For several months I've noticed that when my Firefox session gets bloated, about:memory shows zombie compartments associated with the nytimes.com site. I don't visit that site very often, but over a week or three a small subset of the pages that I visit there are leaked. I worried about it but didn't know how to track it down. It's hard to debug problems that arise over a period of weeks. (It's a testament to the reliability of our nightly builds though!)
Yesterday and today I discovered that by clicking around a large set of nytimes.com pages I could reproduce the problem in a reasonably short amount of time with a fresh profile and a small set of tabs open. Furthermore, with about:ccdump and some help from Olli Pettay, I was able to identify the particular element which forced the cycle collector to keep everything else alive. The next step was to figure out where we added references to that element that the cycle collector didn't know about. It's a hard debugging problem because we don't know which element is the problematic element until long after the references have been added
I tried a few approaches but tonight I finally found a successful one. I made a Windows full memory dump of the errant Firefox process, and attached to it with WinDbg. In the still-running Firefox process I then used about:ccdump to identify the address of the leaking DOM object. I was then able to use WinDbg's "s" command to search the entire memory space for occurrences of that address. Then I had to identify each occurrence. For the references the cycle collector knows about, this is easy: about:ccdump reveals the addresses of the referencing objects so you know those memory areas will contain the address of the leaking object. For other occurrences I had to dig around in nearby memory to figure out what sort of object contained the occurrence. Sometimes it's easy because there's a nearby vtable pointer and WinDbg can tell you which class the vtable pointer belongs to (using the "ln" command). Other cases were trickier. For example I found a reference to the leaking object next to a reference to an XPCNativeWrapper, in what looked like an array of similar pairs, and guessed that this was part of the hash table that maps DOM objects to their JS wrappers.

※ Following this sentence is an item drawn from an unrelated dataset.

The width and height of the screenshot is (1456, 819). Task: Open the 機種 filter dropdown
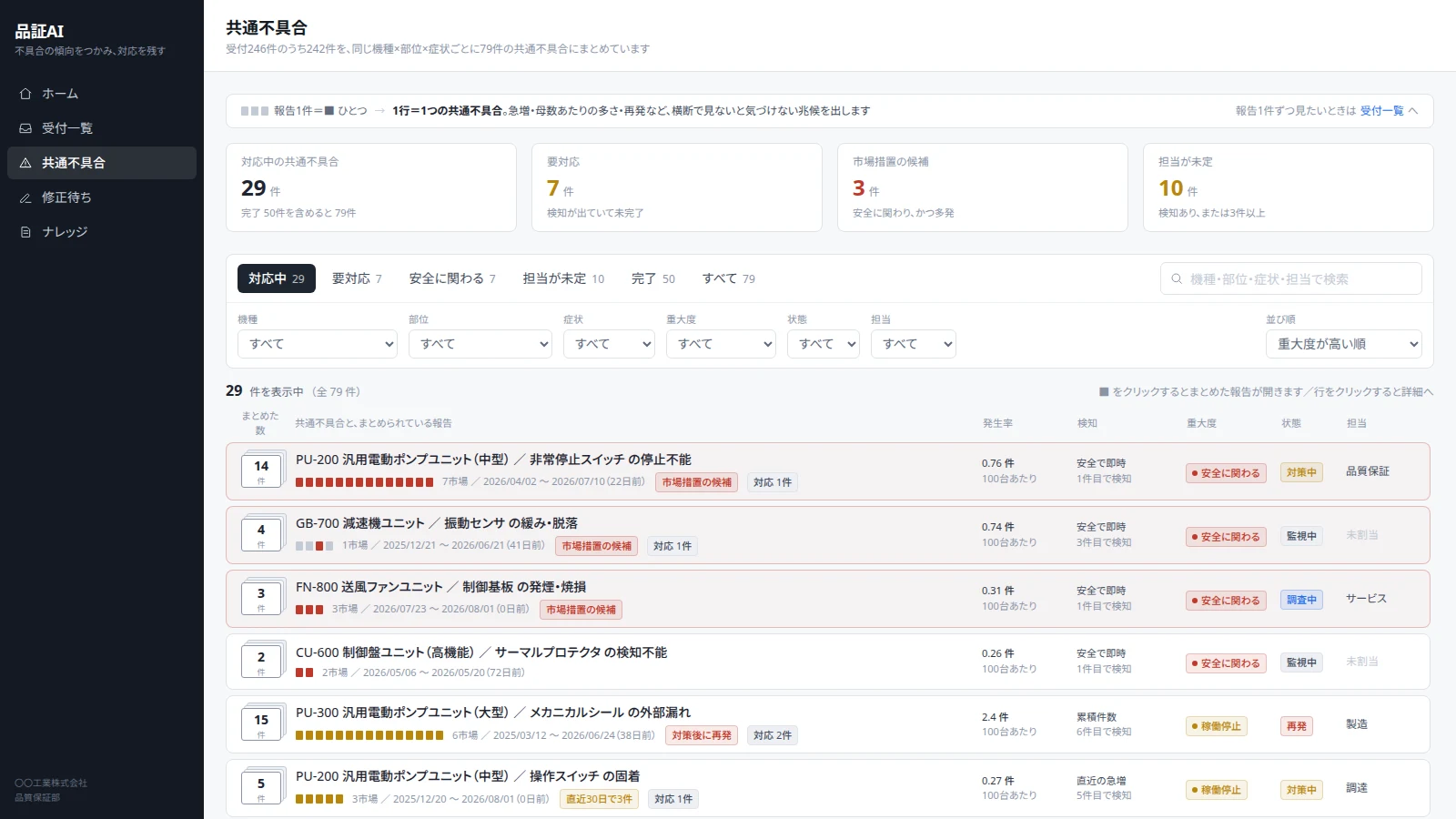click(x=318, y=344)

Anyway, I finally identified two references to the leaking DOM object from inside an nsFrameSelection object. These references were buried inside a copy of an nsMouseEvent that nsFrameSelection keeps for obscure reasons --- and did not tell the cycle collector about. Having identified the problem, creating a fix was easy since we don't really need to keep that copy around at all. Hopefully it'll land soon.
WinDbg has awful usability but is quite powerful and can do useful things that Visual Studio's debugger can't. I'm a bit fond of it as the distant descendant of DEBUG.COM and SYMDEB.EXE, which I spent a lot of time with while reverse-engineering and patching MS-DOS binaries (i.e., stripping copy protection from games) in my misspent youth. Too bad the syntax hasn't improved over the years!